__What the task requires__
Repeat word for word the lines starting with the line containing "The image size is (568, 389)." and continuing through the line containing "(x=14, y=179)", leaving the pictures out of your answer.

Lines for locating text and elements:
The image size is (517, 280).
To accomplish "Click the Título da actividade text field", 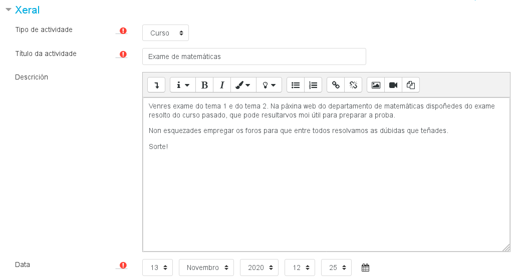I will [x=254, y=57].
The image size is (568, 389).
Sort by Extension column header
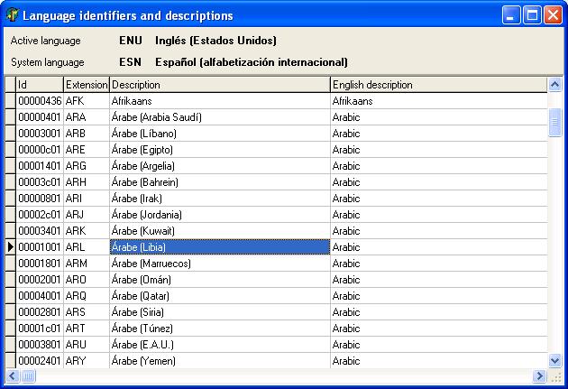86,84
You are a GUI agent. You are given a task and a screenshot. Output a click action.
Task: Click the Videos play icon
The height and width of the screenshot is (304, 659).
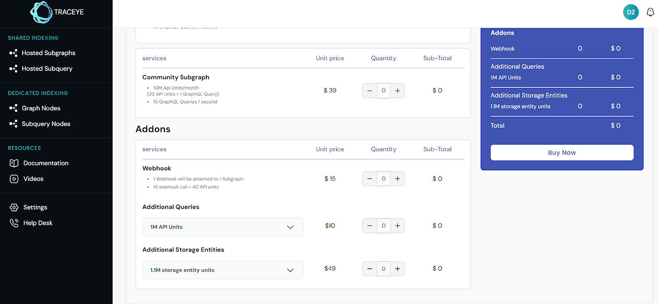(x=14, y=179)
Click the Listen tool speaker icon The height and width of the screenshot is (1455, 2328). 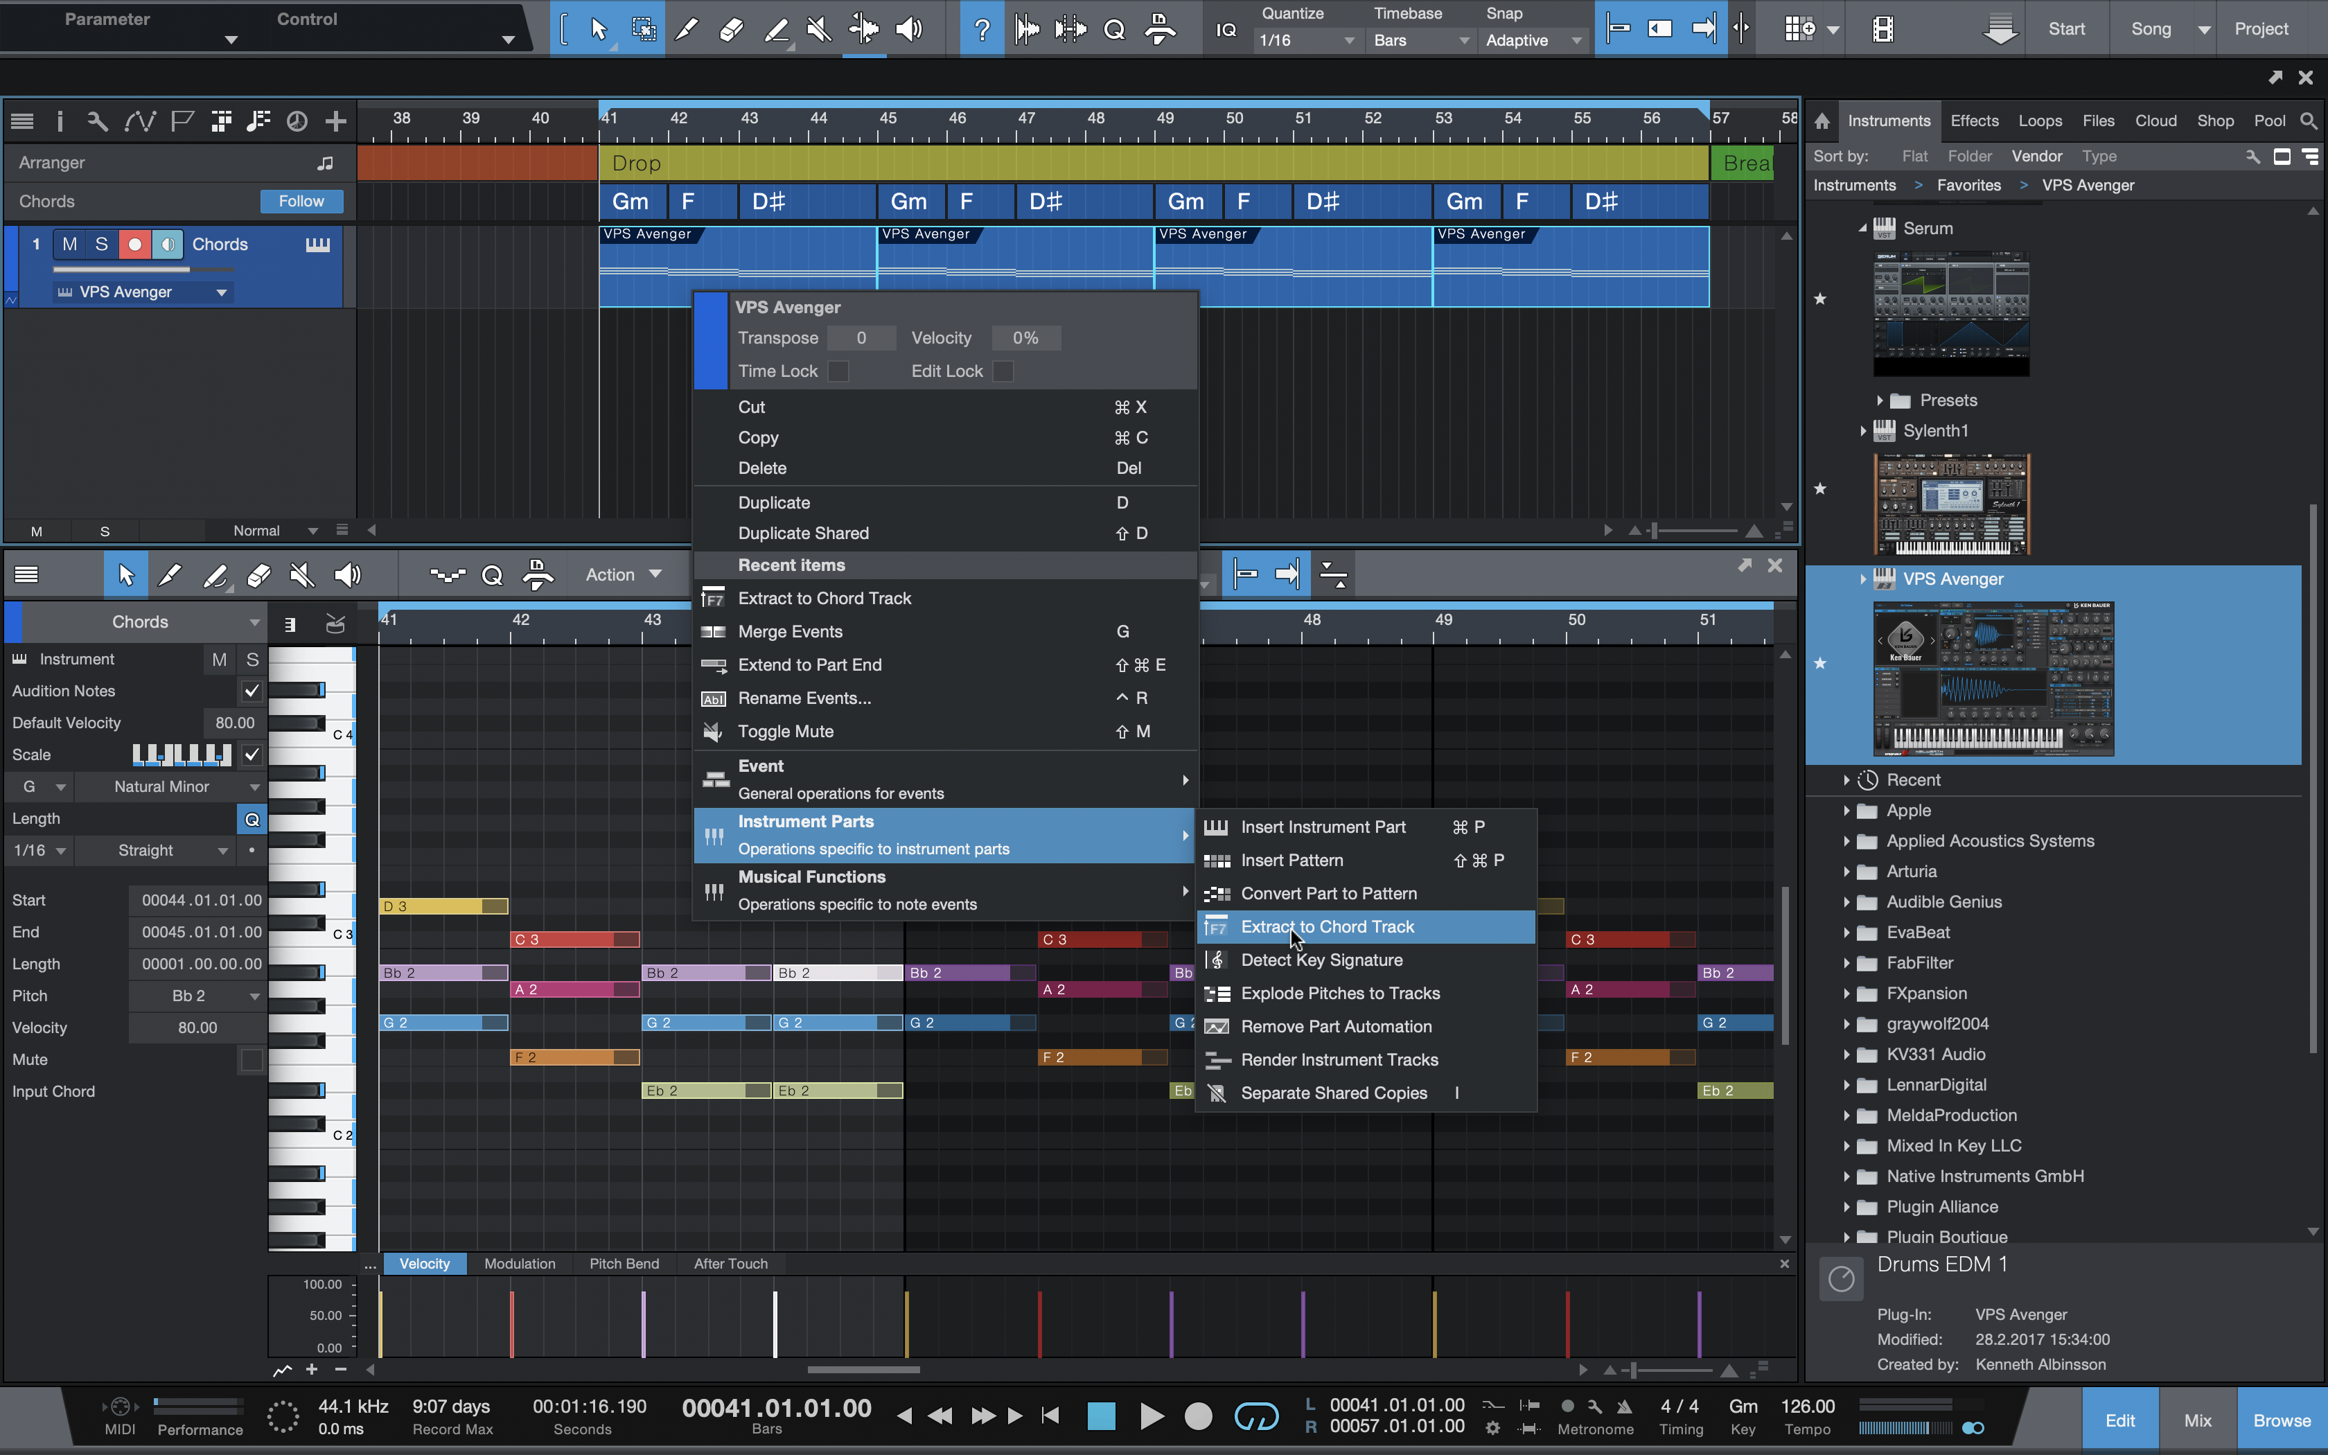click(908, 29)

__Result below__
The image size is (568, 389).
Sort by Extension column header
86,84
You are a GUI agent. You are given a task and a screenshot. Output a click action.
Task: Click the Videos play icon
The height and width of the screenshot is (304, 659).
(x=14, y=179)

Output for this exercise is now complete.